Countering this will require joint force capability improvements to mobile and integrated air defenses and to cross-domain fire-support capabilities, among other assets. The purpose would be to reinforce conventional deterrence and to keep competition from becoming conflict. To this end, the authors recommend more bilateral and multilateral training exercises with regional allies and partners, and marrying electronic warfare systems and capabilities with cyber or network attack operations. They support demonstrating sea denial and control operations, flexible communication and intelligence dispersal, and incorporating artificial intelligence at all levels. The U.S./West must employ highly capable, responsive and resilient maritime and air forces to effectively suppress Chinese military ambitions and keep them in a risk-averse posture.
Rand finds that the U.S. Army is best positioned to influence China’s People’s Liberation Army through military-to-military operations. Illuminating China’s concerns about its weaknesses can provide Western policymakers with a “more robust understanding of potential opportunities as they arise.” These opportunities could keep the relationship nonkinetic and help to manage China’s ascendancy to ensure Beijing does not become an existential threat to the existence of the U.S. and the West.
Rand is stark in its belief that it is essential to understand how China’s military strategy and restructuring efforts are integrated into China’s overall approach to building comprehensive national power: “China’s current perspective on its relationship with the United States is centered on competition that encompasses a wide range of issues, not simply geopolitical influence. … Perhaps as important as developing and deploying concepts and capabilities … is that applying a framework like the one used in this study can help to illuminate China’s concerns about its relative weakness in key areas. This, in turn, may provide U.S. policymakers with a more robust understanding of potential opportunities as they arise.”

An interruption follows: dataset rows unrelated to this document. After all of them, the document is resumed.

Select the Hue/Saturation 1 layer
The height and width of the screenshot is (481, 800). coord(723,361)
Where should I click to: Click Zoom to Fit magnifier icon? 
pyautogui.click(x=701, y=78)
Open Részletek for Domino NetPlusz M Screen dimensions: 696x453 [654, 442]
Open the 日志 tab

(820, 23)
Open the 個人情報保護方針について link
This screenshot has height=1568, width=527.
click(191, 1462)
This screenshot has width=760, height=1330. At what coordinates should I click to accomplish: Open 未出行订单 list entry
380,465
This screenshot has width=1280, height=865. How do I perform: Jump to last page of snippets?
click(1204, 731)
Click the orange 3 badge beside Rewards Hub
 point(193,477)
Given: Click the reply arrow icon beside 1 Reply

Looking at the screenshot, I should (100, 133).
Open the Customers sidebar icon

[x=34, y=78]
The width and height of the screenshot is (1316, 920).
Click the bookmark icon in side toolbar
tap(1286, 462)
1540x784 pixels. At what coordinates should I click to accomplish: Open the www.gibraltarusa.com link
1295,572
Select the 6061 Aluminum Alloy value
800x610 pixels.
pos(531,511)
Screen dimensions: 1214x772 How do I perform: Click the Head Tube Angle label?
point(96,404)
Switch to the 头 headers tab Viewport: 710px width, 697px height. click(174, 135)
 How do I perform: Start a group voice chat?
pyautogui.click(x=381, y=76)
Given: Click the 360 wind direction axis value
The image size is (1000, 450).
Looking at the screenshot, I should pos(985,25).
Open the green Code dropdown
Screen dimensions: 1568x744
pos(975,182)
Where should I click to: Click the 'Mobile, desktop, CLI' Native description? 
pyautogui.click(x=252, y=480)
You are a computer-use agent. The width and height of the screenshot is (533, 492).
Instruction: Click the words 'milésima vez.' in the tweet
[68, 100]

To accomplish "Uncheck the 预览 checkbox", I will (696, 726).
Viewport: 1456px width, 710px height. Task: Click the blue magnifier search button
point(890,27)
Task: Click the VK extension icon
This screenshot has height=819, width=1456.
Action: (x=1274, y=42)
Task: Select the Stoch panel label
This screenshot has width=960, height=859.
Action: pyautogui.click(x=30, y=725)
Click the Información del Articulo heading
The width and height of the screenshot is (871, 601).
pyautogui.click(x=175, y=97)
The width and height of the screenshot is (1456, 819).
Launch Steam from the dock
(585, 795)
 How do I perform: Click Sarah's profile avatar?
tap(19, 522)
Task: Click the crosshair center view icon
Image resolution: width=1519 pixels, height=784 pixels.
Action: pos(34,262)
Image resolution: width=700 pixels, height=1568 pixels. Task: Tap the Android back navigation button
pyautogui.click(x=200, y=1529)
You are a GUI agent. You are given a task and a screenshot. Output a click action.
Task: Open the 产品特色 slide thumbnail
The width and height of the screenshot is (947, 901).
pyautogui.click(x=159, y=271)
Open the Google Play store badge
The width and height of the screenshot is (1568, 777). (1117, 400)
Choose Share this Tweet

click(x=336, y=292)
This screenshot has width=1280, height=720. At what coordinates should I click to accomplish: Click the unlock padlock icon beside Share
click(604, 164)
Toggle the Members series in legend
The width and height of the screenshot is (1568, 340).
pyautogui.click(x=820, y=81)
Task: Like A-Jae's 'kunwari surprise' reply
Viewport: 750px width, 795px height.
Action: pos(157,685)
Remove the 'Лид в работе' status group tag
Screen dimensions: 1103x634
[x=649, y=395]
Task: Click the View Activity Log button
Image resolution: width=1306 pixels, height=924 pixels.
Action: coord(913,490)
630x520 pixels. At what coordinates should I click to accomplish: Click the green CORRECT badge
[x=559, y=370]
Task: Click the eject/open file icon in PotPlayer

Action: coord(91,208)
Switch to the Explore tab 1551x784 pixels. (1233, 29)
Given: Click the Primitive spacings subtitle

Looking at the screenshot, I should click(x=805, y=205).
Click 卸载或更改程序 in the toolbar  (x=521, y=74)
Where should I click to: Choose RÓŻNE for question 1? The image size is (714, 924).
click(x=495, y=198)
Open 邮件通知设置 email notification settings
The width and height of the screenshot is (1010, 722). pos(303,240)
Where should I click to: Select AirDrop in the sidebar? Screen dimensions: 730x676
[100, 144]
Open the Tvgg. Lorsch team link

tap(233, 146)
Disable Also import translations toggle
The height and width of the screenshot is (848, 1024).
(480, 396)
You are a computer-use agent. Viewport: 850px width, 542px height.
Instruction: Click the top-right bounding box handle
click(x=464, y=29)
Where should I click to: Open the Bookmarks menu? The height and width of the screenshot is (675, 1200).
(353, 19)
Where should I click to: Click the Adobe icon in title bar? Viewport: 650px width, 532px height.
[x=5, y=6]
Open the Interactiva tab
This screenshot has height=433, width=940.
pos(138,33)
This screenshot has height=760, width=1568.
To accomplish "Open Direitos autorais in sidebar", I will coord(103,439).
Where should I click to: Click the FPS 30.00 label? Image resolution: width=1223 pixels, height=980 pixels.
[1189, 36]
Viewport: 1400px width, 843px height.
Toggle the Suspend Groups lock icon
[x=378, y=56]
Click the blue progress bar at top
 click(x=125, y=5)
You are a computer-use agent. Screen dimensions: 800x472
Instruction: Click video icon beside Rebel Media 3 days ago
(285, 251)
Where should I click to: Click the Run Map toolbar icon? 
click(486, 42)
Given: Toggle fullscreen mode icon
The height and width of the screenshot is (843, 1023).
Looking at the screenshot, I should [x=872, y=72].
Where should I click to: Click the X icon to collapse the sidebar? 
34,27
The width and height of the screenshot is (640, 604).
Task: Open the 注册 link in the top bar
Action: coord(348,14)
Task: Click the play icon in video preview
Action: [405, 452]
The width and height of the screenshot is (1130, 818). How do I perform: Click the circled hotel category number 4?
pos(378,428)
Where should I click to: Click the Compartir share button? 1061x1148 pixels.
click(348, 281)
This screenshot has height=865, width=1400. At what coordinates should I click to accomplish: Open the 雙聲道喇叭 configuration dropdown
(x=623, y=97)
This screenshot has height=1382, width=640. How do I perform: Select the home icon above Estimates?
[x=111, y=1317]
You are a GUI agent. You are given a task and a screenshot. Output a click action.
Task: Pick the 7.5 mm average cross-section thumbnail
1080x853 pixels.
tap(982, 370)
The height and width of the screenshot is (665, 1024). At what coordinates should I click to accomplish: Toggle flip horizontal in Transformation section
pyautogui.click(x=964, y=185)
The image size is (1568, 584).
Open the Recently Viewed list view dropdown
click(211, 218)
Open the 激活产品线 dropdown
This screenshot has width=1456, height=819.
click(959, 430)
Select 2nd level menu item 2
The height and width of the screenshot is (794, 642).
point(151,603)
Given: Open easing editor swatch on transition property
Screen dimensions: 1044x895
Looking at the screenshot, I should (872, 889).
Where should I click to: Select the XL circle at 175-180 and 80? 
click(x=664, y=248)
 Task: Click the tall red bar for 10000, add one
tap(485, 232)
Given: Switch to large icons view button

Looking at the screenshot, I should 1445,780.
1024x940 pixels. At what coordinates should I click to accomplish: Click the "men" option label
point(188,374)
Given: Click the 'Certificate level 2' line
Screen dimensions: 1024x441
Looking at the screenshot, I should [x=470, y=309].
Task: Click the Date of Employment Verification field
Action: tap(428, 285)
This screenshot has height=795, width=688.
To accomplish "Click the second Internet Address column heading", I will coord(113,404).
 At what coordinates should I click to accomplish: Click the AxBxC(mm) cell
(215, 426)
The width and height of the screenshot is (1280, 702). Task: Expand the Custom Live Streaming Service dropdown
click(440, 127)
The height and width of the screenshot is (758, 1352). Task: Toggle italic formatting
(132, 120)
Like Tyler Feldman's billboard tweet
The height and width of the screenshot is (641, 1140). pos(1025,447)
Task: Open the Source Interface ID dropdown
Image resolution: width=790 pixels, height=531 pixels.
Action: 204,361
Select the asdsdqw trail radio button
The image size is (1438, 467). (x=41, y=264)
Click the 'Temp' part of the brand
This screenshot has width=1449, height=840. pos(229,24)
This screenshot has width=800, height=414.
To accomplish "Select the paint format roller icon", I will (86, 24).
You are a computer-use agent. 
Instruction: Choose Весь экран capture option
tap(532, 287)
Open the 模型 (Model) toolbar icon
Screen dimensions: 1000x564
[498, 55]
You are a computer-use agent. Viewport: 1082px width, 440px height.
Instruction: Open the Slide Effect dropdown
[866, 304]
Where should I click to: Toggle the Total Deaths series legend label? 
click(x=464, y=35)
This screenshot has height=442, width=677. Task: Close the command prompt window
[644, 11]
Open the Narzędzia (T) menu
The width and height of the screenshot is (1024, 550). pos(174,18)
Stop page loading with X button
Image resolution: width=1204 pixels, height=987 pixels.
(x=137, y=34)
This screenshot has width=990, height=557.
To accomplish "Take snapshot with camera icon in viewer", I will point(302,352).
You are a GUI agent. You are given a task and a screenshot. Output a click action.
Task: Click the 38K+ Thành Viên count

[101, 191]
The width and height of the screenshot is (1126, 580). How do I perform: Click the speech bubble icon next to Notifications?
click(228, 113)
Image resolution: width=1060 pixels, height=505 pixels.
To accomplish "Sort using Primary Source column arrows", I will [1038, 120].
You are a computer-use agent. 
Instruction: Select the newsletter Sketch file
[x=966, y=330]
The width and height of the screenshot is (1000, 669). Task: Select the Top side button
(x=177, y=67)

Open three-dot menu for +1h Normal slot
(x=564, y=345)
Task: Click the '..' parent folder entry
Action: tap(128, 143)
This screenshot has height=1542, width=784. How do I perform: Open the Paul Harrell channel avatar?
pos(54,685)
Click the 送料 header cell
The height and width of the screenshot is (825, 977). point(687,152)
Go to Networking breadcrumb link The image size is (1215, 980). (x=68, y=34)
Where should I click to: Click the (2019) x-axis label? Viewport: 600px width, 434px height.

Knowing one’s adversary and one’s self is important, at least in this case, because it can ensure that China does not defeat the U.S. without fighting a battle, what Sun Tzu called “the acme of skill.” There will be no maneuvering the U.S./West into a checkmate if the U.S./West modernize their defenses and steel their resolve to peacefully compete with China where applicable and to successfully counter Chinese adventurism and aggression when encountered. The Rand report is an excellent road map for that proposal.